At a very high level, the main issues in the US election of relevance for global investment markets are tax, fiscal stimulus, regulation and trade wars. There are basically three outcomes:

  1. Trump wins with Democrats retaining the House – taxes and regulation will remain low, which may provide a short-term knee jerk boost to US shares but trade wars with China and possibly Europe and Japan would likely ramp up again next year which would be relatively bad for global shares (including Australian shares) and good for the $US.
  2. Biden wins but with the Republicans retaining the Senate – this would mean Biden’s proposed tax hikes won’t pass into law, less fiscal stimulus and periodic fiscal battles but less trade wars and more predictable US policies. This would be neutral for US versus global shares, but historically this combination has been the best outcome for share markets (beyond initial knee jerk reactions).
  3. Biden wins with a Democratic clean sweep – this will likely mean significantly more fiscal stimulus, less trade wars and more stable US policies but higher corporate tax in the US and more regulation. Global shares would likely benefit more than US shares and the US dollar would likely fall. Historically this has been the second-best outcome for share markets.

Of course, the worst outcome for share markets in the short term would be a contested election, but a clear initial win by either side would head this off. Of course, the record level of early postal votes means that it may take longer to get a result as it takes longer to count them, and counting can’t start till after polls close.

The soap opera around a pre-election fiscal stimulus continued over the last week. While there seems to have been convergence towards the Democrats desire for a $2.2 trillion package, differences still remain and it remains unclear that enough Republican Senators would support it. The main risk is that if it’s not passed into law prior to the election it would get harder after the election in the event that Biden wins but Republican’s retain control of the Senate (as Republican’s would likely return to fiscal conservatism).

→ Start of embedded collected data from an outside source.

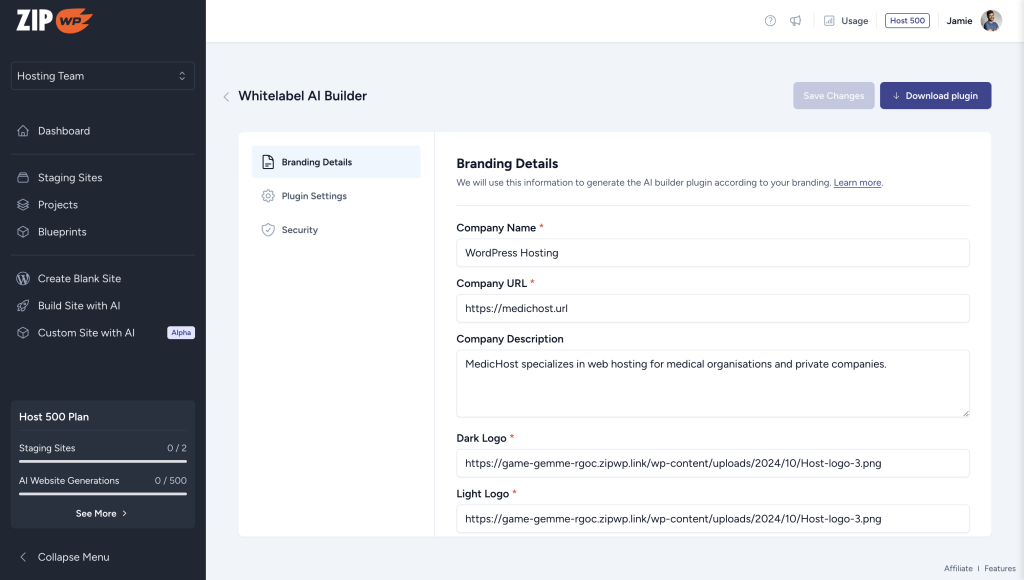
Task: Expand See More in Host 500 Plan
Action: pos(102,514)
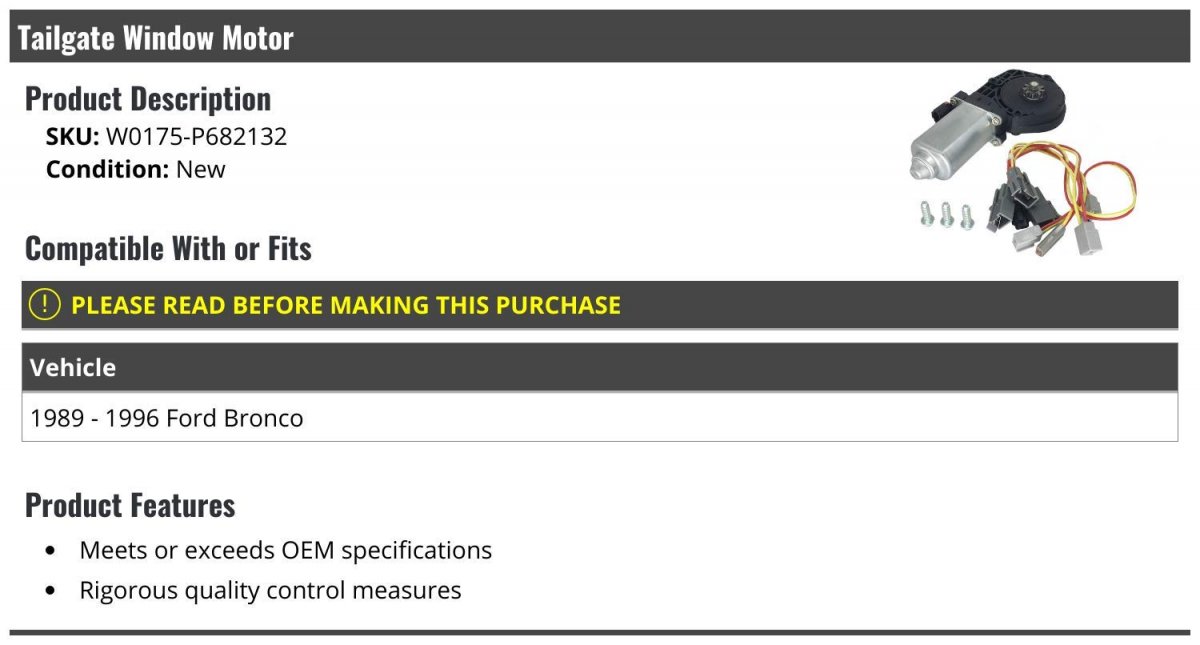The height and width of the screenshot is (645, 1200).
Task: Click the Product Description heading
Action: coord(148,98)
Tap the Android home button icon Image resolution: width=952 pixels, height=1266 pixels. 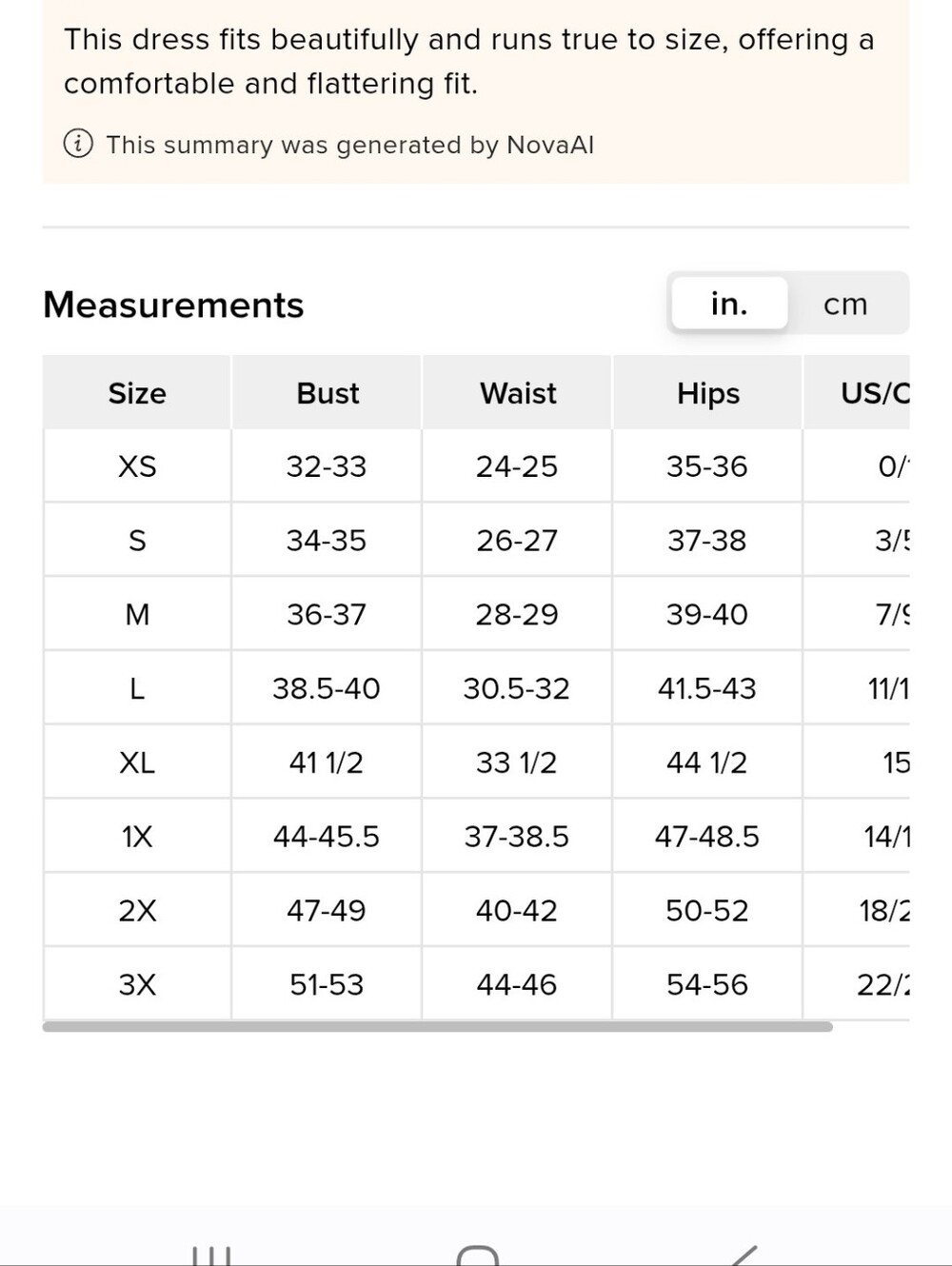point(478,1255)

President Trump’s comments over the last week that “people are tired of hearing [coronavirus adviser] Fauci and all these idiots [other health officials]” reminded me yet again of The Pet Shop Boys satirical song from last year “Intelligent people have had their say…Let’s Give Stupidity a Chance.” I know I have given this song a whirl before but perhaps this an anthem for our times. That said, Jacinda Arden’s re-election in New Zealand reminds us that all is not lost. She reminds me of Try A Little Kindness. Such a middle of the road song from 1969 - but the lyrics are so insightful!